--- Start Records for this task ---

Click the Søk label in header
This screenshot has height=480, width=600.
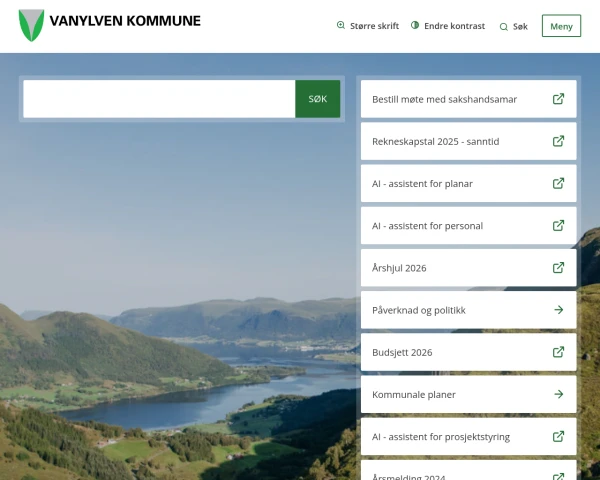tap(520, 27)
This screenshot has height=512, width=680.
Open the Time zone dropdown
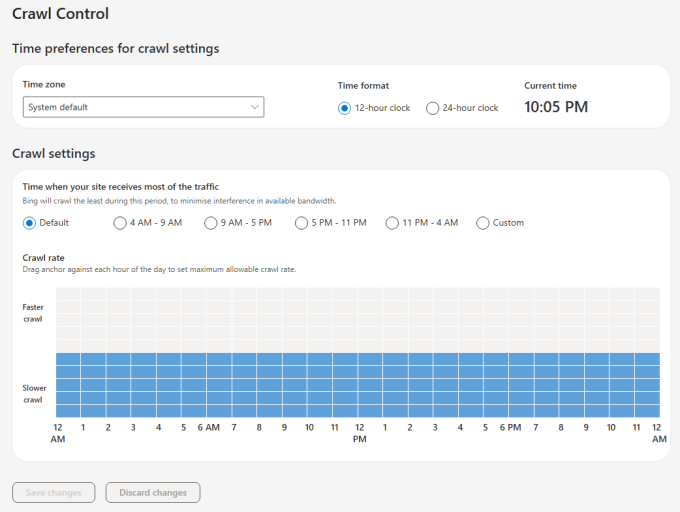tap(143, 107)
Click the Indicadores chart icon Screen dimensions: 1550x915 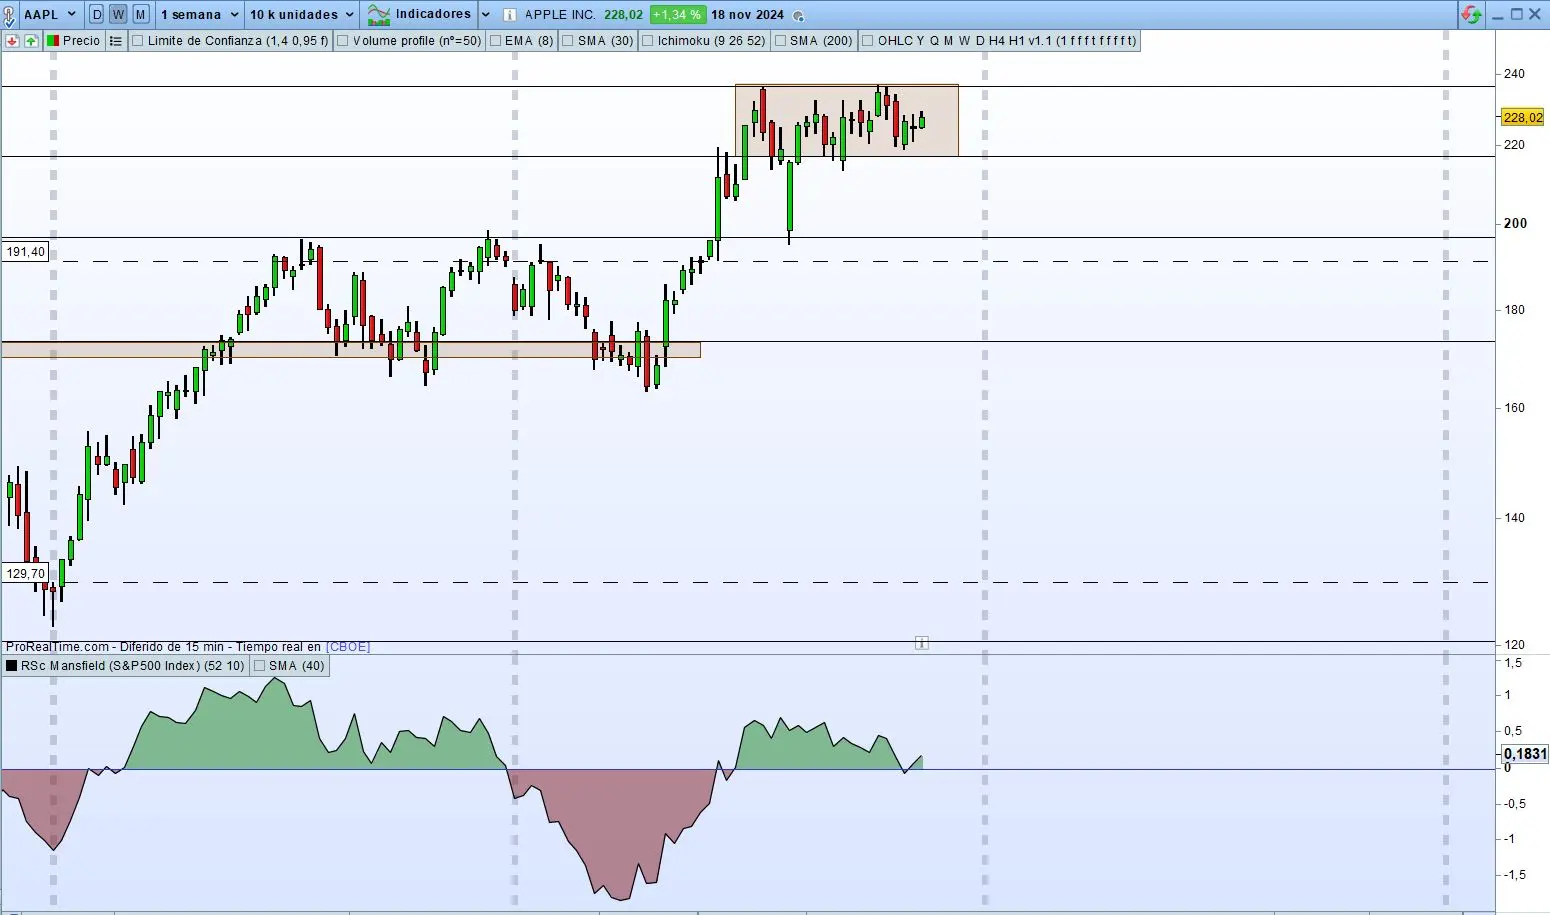pos(379,15)
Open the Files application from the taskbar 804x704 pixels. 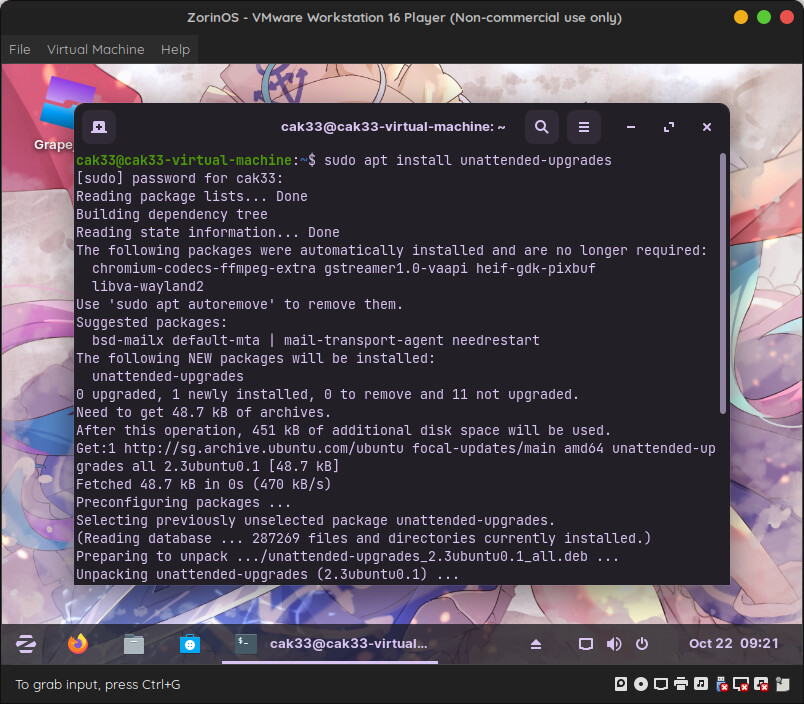pos(133,644)
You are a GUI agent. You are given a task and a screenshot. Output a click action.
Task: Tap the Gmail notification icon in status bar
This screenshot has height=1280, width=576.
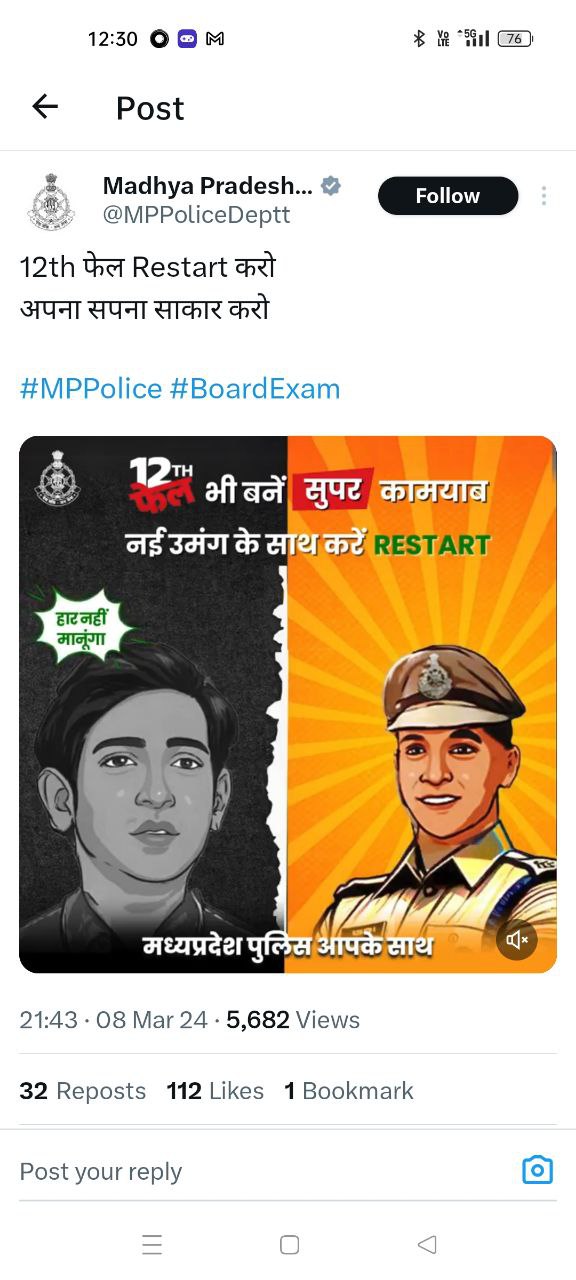coord(214,39)
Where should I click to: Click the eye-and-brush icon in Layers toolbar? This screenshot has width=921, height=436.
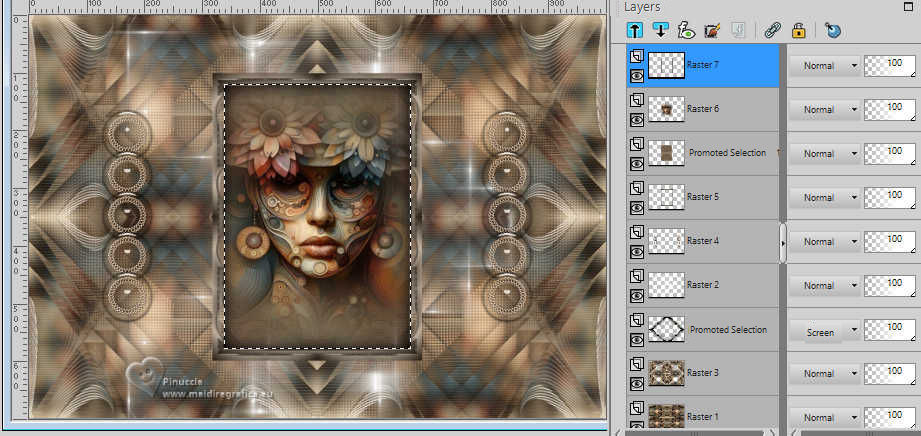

--- End Records for this task ---

Given request: Reproduce the records word for word, from the line containing "You are a GUI" down to the end of the records, leaving the pictures out of your answer.

Task response:
You are a GUI agent. You are given a task and a screenshot. Output a click action.
Task: Tap the Gmail notification icon in status bar
This screenshot has height=1280, width=576.
coord(214,39)
Where should I click to: Click the eye-and-brush icon in Layers toolbar? This screenshot has width=921, height=436.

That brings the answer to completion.